- Amir Ghayeb Location within Iran
- Coordinates: 37°06′50″N 46°12′54″E﻿ / ﻿37.11389°N 46.21500°E
- Country: Iran
- Province: East Azerbaijan
- County: Malekan
- District: Aq Manar
- Rural District: Gavdul-e Jonubi

Population (2016)
- • Total: 315
- Time zone: UTC+3:30 (IRST)

= Amir Ghayeb =

Village in East Azerbaijan province, Iran

Amir Ghayeb (اميرغايب) (Note: Also romanized as Amīr Ghā'eb and Amīr Ghāyeb) is a village in Gavdul-e Jonubi Rural District of Aq Manar District in Malekan County, East Azerbaijan province, Iran.

==Demographics==
===Population===
At the time of the 2006 National Census, the village's population was 357 in 81 households, when it was in Gavdul-e Sharqi Rural District of the Central District.

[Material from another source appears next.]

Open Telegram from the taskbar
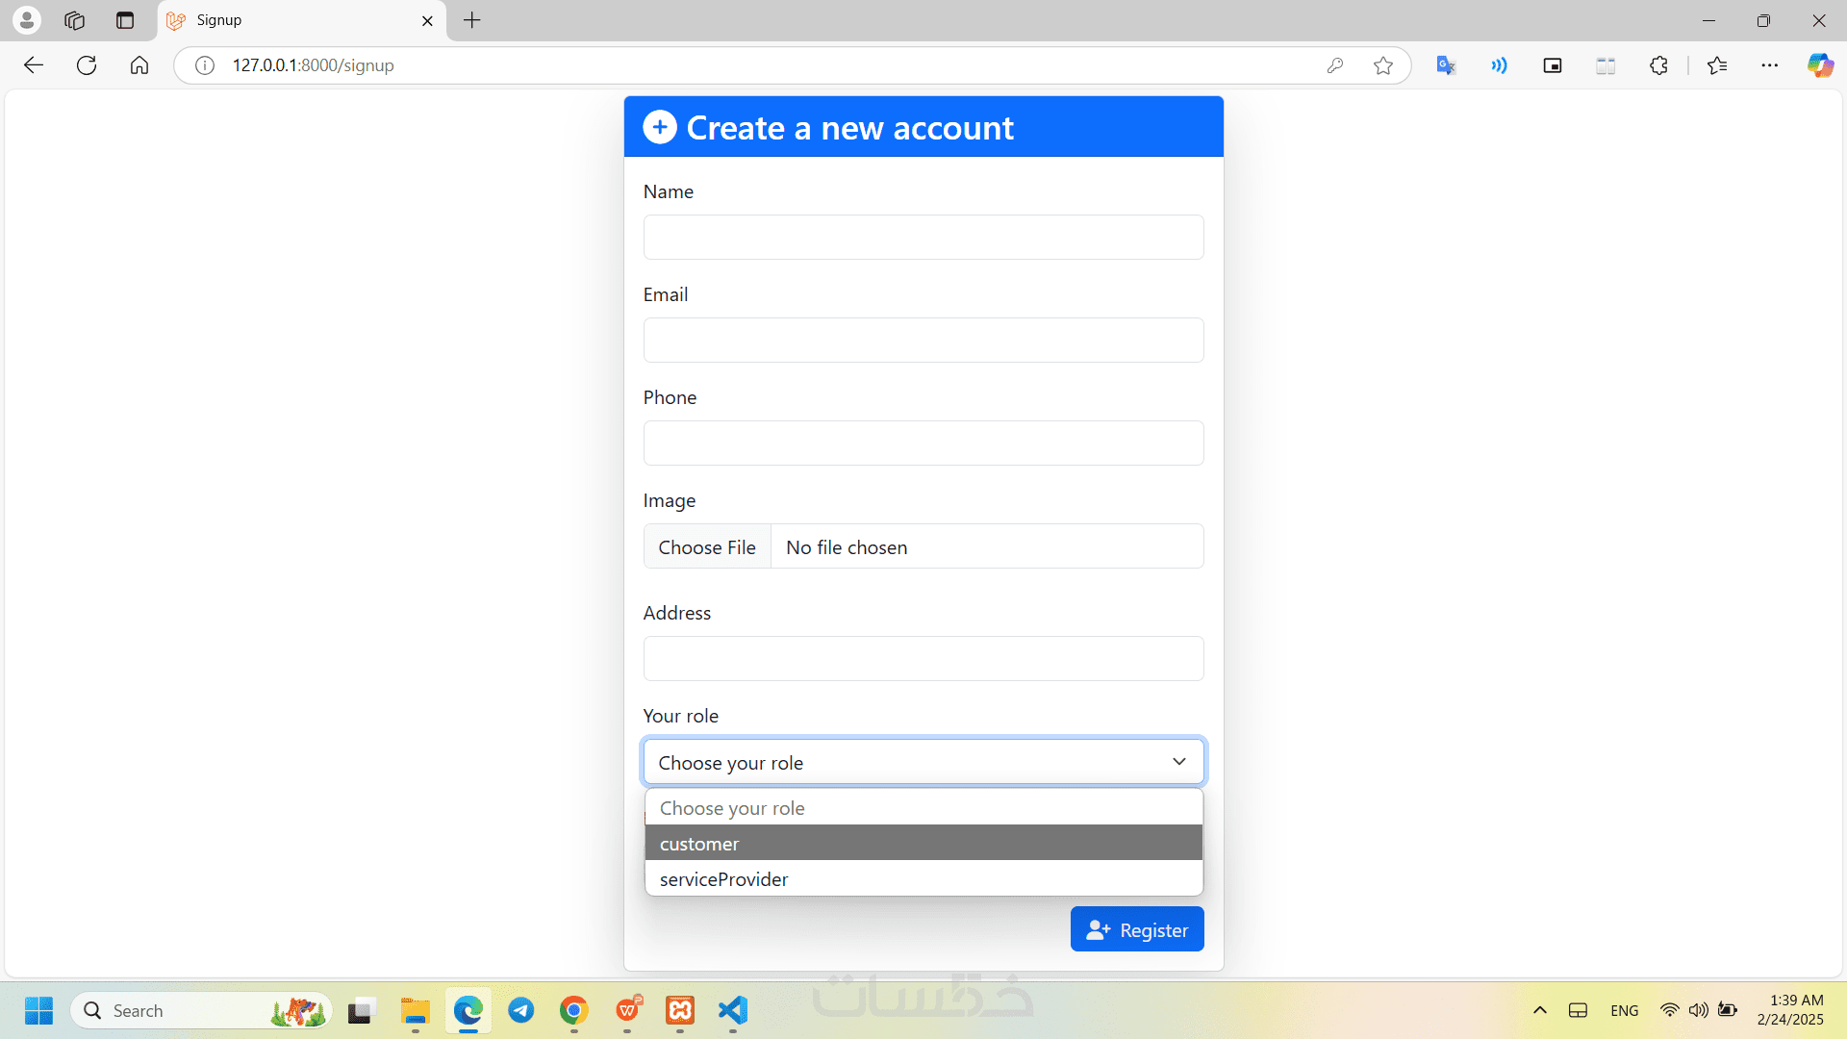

The following census in 2011 counted 340 people in 89 households. The 2016 census measured the population of the village as 315 people in 95 households.

In 2023, the rural district was separated from the district in the formation of Aq Manar District, and Amir Ghayeb was transferred to Gavdul-e Jonubi Rural District created in the new district.